### REQUIREMENT
Answer these questions using the text on running Cassandra:
(a) Where are mutations written first?
(b) According to the text, how does Astyanax avoid latency spikes during compactions?
(c) What should memtable flushes be optimized on, according to the text?

--- START OF GIVEN TEXT ---

34. Running cassandra
• Compactions happen
– how Cassandra is maintained
– Mutations are written to memory (Memtable)
– Flushed to disk (SSTable) on triggering threshold
– Eventually, Cassandra merges SSTables as data for
individual rows becomes scattered
35. Compactions, 2
• Latency spikes happen, especially on read-
heavy systems
– Everything can slow down
– Throttling in newer Cassandra versions helps
– Astyanax avoids this problem with latency
awareness
36. Tunings, 1
• Key and row caches
– Left unbounded can consume JVM memory
needed for normal work
– Latencies will spike as the JVM fights for free
memory
– Off-heap row cache is better but still maintains
data structures on-heap
37. Tunings, 2
• mmap() as in-memory cache
– When the Cassandra process is terminated, mmap
pages are returned to the free list
• Row cache helps at startup
38. Tunings, 3
• Sizing memtable flushes for optimizing
compactions
– Easier when writes are uniformly
distributed, timewise – easier to reason about
flush patterns
– Best to optimize flushes based on memtable
size, not time
39. Tunings, 4
• Sharding
– If a single row has disproportionately high
gets/mutates, the nodes holding it will become
hot spots
– If a row grows too large, it can’t fit into memory
40. Takeaways
• Netflix is making all of our components
distributed and fault tolerant as we grow
domestically and internationally.
• Cassandra is a core piece of our cloud
infrastructure.
• Netflix is open sourcing it’s cloud
platform, including Cassandra support

--- END OF GIVEN TEXT ---
--- START OF PROVIDED MATERIAL ---

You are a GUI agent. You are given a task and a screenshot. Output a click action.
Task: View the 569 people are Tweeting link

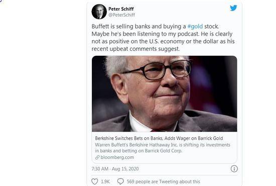tap(164, 181)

--- END OF PROVIDED MATERIAL ---

### TASK OUTPUT
(a) In memory, in the Memtable.
(b) Through latency awareness.
(c) Memtable size, not time.